Cheese Factory, Heckston, 1913

It was not just the location of the Cheese Board in Kemptville that made North Grenville a major player in cheese production in Eastern Ontario. Residents of Oxford-on-Rideau and Kemptville were heavily involved in expanding the network of factories throughout the region. Edward Kidd of Burritt’s Rapids owned the factory in North Gower, as well as a string of others around Carleton County, including Manotick, and as far away as Carp. Edward learned the trade from his father, William, who built the first factory in Burritt’s Rapids in 1868.

Orlando Bush and Abraham Acton of Oxford built the factory in North Rideau on Donnelly Road in 1890. The Carsonby cheese maker learned his trade in Oxford Mills. The Malakoff factory was owned by Robert Beckett of Kemptville and Thomas Pettapiece of Oxford-on-Rideau.

The Goodstown factory was built and operated by Freeman Brown, of Oxford Mills. He was a sanitary inspector and dairy instructor for the Kemptville district network. He later worked as a cheese grader in the 1930’s, and was the main speaker at the Eastern Ontario Dairymen’s Association meeting in 1932. The following year, he was staff grader in Montreal. Beckett’s Landing factory was on the north side of the Rideau, near the swing bridge, and was built in 1900 by James Taylor, of Kemptville.

But the man known throughout the industry as “the Cheese King of Eastern Ontario”, James A. Sanderson, was a native of Oxford Station, where he built his first cheese factory in 1899. He also operated the factory at Patterson’s Corners, and he was the first operator to provide grading facilities at railway stations and Rideau Canal docks.
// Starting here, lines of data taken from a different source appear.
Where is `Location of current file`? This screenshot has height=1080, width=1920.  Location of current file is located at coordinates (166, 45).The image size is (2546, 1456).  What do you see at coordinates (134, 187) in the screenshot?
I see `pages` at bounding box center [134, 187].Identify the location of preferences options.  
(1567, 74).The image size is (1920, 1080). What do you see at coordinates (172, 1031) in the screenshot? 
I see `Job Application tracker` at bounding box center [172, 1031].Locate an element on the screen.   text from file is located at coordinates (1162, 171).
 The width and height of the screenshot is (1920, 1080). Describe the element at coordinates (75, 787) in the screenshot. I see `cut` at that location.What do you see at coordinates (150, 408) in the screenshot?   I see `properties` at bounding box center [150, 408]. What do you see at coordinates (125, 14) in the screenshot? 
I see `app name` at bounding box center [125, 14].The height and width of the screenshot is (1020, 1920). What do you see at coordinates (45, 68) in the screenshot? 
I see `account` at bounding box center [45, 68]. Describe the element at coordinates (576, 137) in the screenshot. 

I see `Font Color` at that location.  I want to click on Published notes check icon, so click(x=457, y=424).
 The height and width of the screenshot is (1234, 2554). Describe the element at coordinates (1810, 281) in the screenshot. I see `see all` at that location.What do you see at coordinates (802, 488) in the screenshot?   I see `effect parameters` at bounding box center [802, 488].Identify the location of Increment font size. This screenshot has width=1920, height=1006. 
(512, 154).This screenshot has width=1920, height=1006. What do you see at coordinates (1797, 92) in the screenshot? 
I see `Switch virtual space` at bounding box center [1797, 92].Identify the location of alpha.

His Oxford Station factory was the first refrigerated storage facility in Eastern Ontario, implemented in 1930 and, eventually, the storage facility’s capacity grew to 20,000 boxes of cheese.

Cheese was brought to his factory from factories around the region, graded and then shipped from the cold storage warehouse around Canada and to Great Britain and the United States. In 1901 he became President of the Kemptville Cheese Board. The Sanderson family operated the factory until it was destroyed by fire in 1963. The storage plant was bought in 1974 by Kemptville Foods Ltd. and later on by Harvex Elevators Ltd. in 1983.

The cheese industry also provided ancillary business for Kemptville. Cheese was packed in specially made boxes, manufactured by the McMaster Lumber Company in Kemptville, now the site of the Riverside Apartments. Cheeses varied between 75 and 90 pounds each and were wrapped in cheesecloth (naturally) before being packed in the round boxes for transport. In Oxford Mills, a carpenter called Ormond Barnard invented a wooden box which pressed and shredded cheese curds, an important advance in improving the production of cheese. His machine was used in factories throughout the country and abroad.

It is amazing how central to the social and economic life of North Grenville the production of cheese was in the not too distant past. Today, almost nothing remains to remind people of this historic industry, other than a few old cheese factories still standing around the municipality, memories of a different era in our shared story.